El lunes comenzó con una nueva alerta desde la estatal Administradora Boliviana de Carreteras (ABC): más de una veintena de tramos viales permanecen intransitables por protestas que exigen la habilitación del exmandatario Evo Morales como candidato y la renuncia del presidente Luis Arce.
Las manifestaciones, concentradas principalmente en el bastión cocalero de Cochabamba, paralizan rutas troncales vitales para la conexión entre oriente y occidente, afectando al comercio, el abastecimiento de combustibles y el precio de los alimentos.

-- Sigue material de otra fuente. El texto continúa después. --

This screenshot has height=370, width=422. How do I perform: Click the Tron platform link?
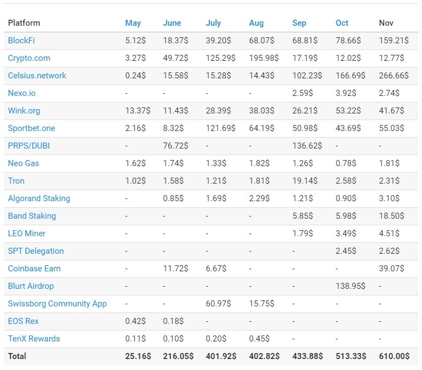pyautogui.click(x=16, y=180)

Cochabamba, con nueve puntos de bloqueo, encabeza la lista de regiones afectadas. Allí, en el municipio de Vinto, uno de los episodios más tensos ocurrió el fin de semana cuando manifestantes interceptaron una ambulancia y agredieron al personal médico, un hecho que el presidente Arce calificó como una violación flagrante del derecho internacional humanitario.
Otros departamentos enfrentan bloqueos significativos: Potosí con cuatro puntos de bloqueo. En Oruro con siete puntos conflictivos, Santa Cruz con tres, Pando con dos y Beni con uno.

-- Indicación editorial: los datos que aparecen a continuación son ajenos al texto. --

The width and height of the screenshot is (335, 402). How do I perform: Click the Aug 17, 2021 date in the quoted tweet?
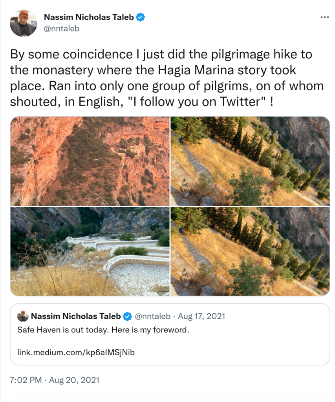[x=202, y=316]
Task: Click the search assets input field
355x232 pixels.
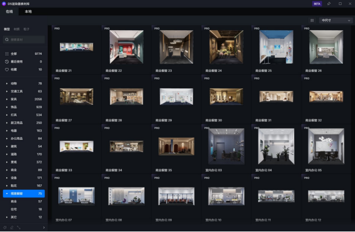Action: [x=26, y=40]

Las imágenes de convoyes policiales avanzando por rutas con largas kilométricas de vehículos y comunidades bloqueadas por barricadas improvisadas reflejan la creciente polarización entre las facciones del Movimiento al Socialismo (MAS). El conflicto ha convertido el eje carretero del país en un campo de batalla político, mientras los llamados «evistas» endurecen su estrategia de presión desde el Trópico cochabambino.
Desde ese mismo bastión, Morales alienta las protestas contra su antiguo aliado. El presidente Arce, en respuesta, descartó cualquier posibilidad de renuncia y denunció un plan de desestabilización por parte del exmandatario para forzar su retorno a la contienda electoral, pese a la restricción constitucional que se lo impide.

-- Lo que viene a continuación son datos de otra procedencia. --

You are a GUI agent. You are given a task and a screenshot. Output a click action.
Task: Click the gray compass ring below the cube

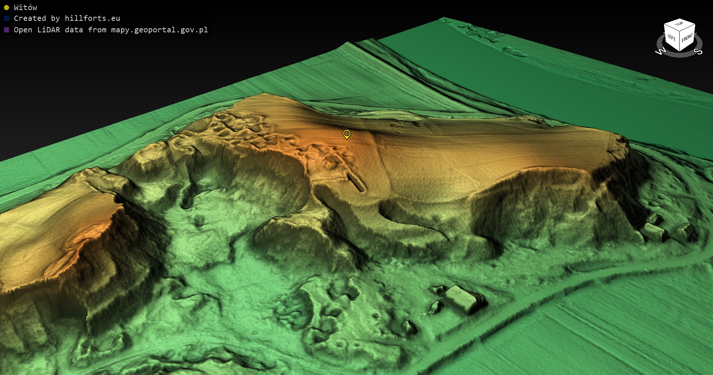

“La renuncia de nadie hoy resuelve los problemas”, declaró el domingo, tras visitar a policías y médicos agredidos en los disturbios recientes.
El Gobierno, además, vincula el conflicto con el bloqueo legislativo impulsado por los seguidores de Morales, que ha paralizado el acceso a créditos externos destinados a infraestructura y programas sociales. “Es un estrangulamiento político y económico deliberado”, acusó Arce, quien intenta sostenerse en medio de la tormenta política y la presión social.
La tensión crece mientras la economía boliviana muestra signos de asfixia. La escasez de combustibles se agudiza, los mercados reportan alzas de precios y sectores empresariales advierten de un colapso logístico si la situación no se resuelve en los próximos días.
La protesta ha dejado de ser una disputa interna del oficialismo para convertirse en un desafío a la gobernabilidad del país.
Entretanto, la red vial nacional permanece bajo vigilancia militar y policial. El Gobierno intenta recuperar el control sin provocar un estallido mayor, consciente de que cualquier represión excesiva podría tener costos políticos en un año electoral decisivo.